The Lord of the Rings, of
course, is not about the ostensible Lord of the Rings, who never even
appears on stage. It's not even about Frodo Baggins, who is the other
person Tolkien might conceivably have meant by the title. It's about Sam Gamgee and Gollum. Without those two figures at
the heart of the story, it would be just another romance: captivating
enough, but hardly a book you'd go back to again and again for
sustenance.
Sam who knows how to love, and Gollum
who does not; Sam who is in his right place in the world, and Gollum
who is in irremediable exile. Sam who has what Christians (in perhaps
the most unfortunate act of religious nomenclature ever committed,
even including “Emptiness”) call “Faith”; and Gollum who has
only desire; desire, and the few tattered shreds of love that the
years have not yet torn away.
If you want to know what Christian
Faith is, I'd point to the Lord of the Rings, and say, “it's what
Sam has, and Gollum doesn't.” It's the conviction that there is
goodness, somewhere, somewhen – that there is or was or will be
something worthwhile, something worth fighting for, even if it's lost
to us, even if we can't find it. It has nothing to do with immediate
certainties, or personal fate. Sam is pretty sure, from start to
finish, that their mission is hopeless and that it will turn out
badly. And it need have nothing to do with anticipating a life after
death. No one in Middle Earth, so far as I can tell, believes in such
a thing.
It does not confer magic powers. It
does not, whatever the Bible says, move mountains. It does something
much more important: it gives a person the strength to put one foot
in front of the other, even in a dark country, even with
impossibilities ahead.
I'm not a Christian, so I don't have
much business poking about in their medicine cabinet, but that's my
take on it.
Cool air on my sandaled toes. The bare
arms of a girl driving a pickup truck, its windows all rolled down:
she stretches, while stopped at the light, and the cool air coils
around her skin, as well. Or so my skin tells me. The sunlight is
bright but fragile. It's not summer yet, and the spring might fail
yet again. None of us really believes in this weather. The cars drive
by, endlessly, like surf, or like endless squalls of rain coming in
across the ocean. It feels like no summer could ever root out this
chill.
Still. The bedroom was so warm last
night that we left the window open a while. And the newly varnished
oars are curing on the back porch. The sun is creeping back from its
southern excesses.
Sometimes when you pick a book up after
while, you scan for where you were and find nothing: nothing familiar
enough to be old, and nothing strange enough to be new. I pick up my
life like that, searching for my place, but I can't find it. I toy
with the pages, and wonder. Maybe this is the wrong book. Maybe I
finished it; maybe I never started it. The certainties, such as they
were, have all deserted me.
All except for massage, my one anchor
to the world, the one thing that seems real amid all these shadows,
flickers, gleams. I rub the table down with bleach, wash my linens,
refill my oils. Washing my hands in hot water; the smell of lavender
or sandalwood, flannel sheets contrasting with warm skin: those are
real, and I come back to them with relief. The rest is just a play
of light and dark on a closed curtain.
5 comments:
(o)
There is much that touches me in your words here. I will pour an ale and ponder.

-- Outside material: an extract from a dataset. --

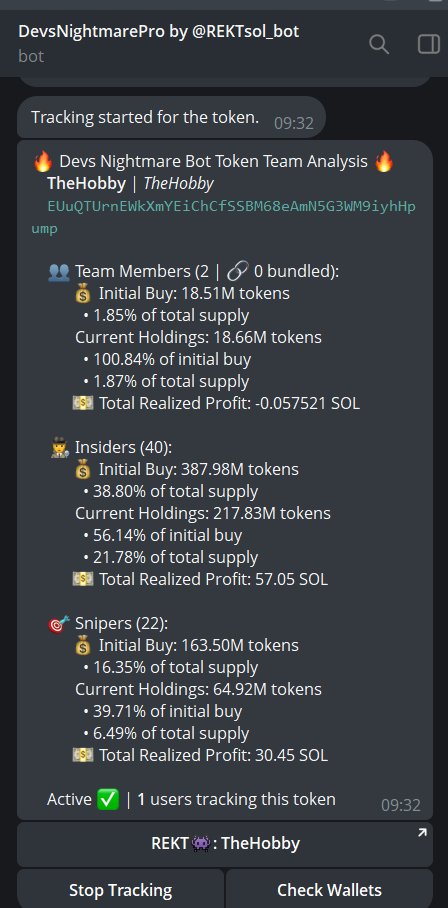The height and width of the screenshot is (908, 448).
Task: Click the fire emoji before Devs Nightmare
Action: point(43,162)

Thank you for this, friend Dale. I especially like: "that there is or was or will be something worthwhile, something worth fighting for, even if it's lost to us, even if we can't find it." Sigh.
What came into my mind as I read was Hopkins: "And for all this, nature is never spent; / There lives the dearest freshness deep down things." And I remember that Sam is a gardener and a creator--a maker of songs. A gardener and a creator... very interesting.
I can't resist pointing out that the actions of faith (that is, the journey to toss the ring into Mount Doom) in LOTR do literally move a mountain by the end...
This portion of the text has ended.